第21話 翼と冬子の痴話喧嘩
勉強会と銘打ってあるとはいえ、あまりにも遅くなりすぎると両親に心配をかけるだろうということで、今日のところはこれでお開きとすることにした。半日ちょいの間にいろいろありすぎたので、俺も早く休みたい。駅まで送るという所長の好意に甘え、車に乗り込もうとした時だった。

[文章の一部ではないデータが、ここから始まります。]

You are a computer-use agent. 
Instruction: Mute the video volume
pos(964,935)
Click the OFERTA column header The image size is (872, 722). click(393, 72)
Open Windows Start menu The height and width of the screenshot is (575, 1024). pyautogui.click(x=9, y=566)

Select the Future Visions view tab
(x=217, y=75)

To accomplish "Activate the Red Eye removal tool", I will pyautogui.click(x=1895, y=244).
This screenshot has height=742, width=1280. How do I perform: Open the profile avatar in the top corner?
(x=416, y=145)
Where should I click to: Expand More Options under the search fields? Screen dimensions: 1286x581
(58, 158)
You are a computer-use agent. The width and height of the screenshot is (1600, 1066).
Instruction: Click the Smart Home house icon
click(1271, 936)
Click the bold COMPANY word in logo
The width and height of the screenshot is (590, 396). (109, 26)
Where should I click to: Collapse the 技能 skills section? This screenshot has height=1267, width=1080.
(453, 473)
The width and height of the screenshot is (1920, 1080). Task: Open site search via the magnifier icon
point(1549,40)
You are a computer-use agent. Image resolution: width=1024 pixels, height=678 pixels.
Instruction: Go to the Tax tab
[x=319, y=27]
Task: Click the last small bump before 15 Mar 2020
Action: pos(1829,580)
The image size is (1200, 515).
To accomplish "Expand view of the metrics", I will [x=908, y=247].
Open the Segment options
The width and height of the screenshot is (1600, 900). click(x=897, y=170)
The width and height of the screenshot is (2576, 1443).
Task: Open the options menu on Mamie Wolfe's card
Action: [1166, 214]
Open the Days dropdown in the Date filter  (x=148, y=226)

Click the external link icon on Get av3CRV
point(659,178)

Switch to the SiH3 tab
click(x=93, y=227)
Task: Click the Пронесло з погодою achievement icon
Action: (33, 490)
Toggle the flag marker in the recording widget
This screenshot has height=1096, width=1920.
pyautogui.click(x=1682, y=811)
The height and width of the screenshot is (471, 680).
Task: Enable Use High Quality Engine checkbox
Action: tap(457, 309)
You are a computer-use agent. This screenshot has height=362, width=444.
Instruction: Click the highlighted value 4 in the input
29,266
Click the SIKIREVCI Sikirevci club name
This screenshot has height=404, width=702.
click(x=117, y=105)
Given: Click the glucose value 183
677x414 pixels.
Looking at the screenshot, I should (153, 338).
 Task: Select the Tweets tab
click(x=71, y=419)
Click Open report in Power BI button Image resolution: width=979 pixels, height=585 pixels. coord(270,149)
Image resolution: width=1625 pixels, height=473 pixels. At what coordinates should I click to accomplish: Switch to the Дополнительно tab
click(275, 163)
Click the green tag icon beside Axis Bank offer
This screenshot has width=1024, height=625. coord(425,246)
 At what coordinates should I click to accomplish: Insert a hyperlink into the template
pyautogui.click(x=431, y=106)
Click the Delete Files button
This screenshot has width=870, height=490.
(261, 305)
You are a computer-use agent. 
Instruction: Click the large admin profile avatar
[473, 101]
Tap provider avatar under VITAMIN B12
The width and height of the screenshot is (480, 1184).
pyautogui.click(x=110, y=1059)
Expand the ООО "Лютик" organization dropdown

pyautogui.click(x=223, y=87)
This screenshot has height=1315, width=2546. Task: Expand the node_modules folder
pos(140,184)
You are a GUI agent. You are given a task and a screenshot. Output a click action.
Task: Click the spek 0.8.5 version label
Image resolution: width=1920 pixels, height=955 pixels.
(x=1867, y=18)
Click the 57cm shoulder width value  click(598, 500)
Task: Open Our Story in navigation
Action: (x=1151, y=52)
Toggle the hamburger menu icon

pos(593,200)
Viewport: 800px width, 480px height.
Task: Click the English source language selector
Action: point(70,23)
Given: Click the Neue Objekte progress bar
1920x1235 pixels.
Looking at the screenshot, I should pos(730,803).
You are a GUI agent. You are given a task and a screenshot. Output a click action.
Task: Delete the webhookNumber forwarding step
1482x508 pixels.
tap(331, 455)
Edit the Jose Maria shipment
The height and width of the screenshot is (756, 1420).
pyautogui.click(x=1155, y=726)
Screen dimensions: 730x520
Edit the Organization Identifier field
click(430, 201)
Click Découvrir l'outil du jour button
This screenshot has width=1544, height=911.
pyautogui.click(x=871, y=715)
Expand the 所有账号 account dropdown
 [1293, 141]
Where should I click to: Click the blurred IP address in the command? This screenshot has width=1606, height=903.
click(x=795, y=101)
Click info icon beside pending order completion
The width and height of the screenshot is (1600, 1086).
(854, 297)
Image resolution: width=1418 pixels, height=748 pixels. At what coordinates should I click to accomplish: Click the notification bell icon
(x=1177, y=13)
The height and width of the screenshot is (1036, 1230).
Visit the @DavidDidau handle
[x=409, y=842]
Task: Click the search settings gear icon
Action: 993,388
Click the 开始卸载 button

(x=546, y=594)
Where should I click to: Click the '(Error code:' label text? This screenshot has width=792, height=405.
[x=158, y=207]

「ちょっと待って。所長さん、牧野台の商店街の方に向かってくれない」
「商店街ですか。まだお店は開いてませんよ」
「買い物なわけないじゃない。かすかだけど、やつの気配がするの」
「そういうことですか。東雲君、悪いけれども、少し事務所で待っていてくれませんか」
「トラブルですか」
「トラブルというか、お嬢様が異人の気配を感じ取ったみたいです」
気配を感じ取るって、そんなことできるのか。
「私は感じないけどな。でも、すぐ近くに異人が出現した場合、なんとなくその存在は感じ取れる。距離が離れていても感知できるのは冬子ぐらいじゃないかな」
冬子のやつ、異人センサーでも隠し持っているのか。アホ毛でも立っていたらそこがくるくる回るだろうなと想像がつくが、あいにく彼女の髪にそんな部位は存在しない。体内にそういう器官でもあるのだろうか。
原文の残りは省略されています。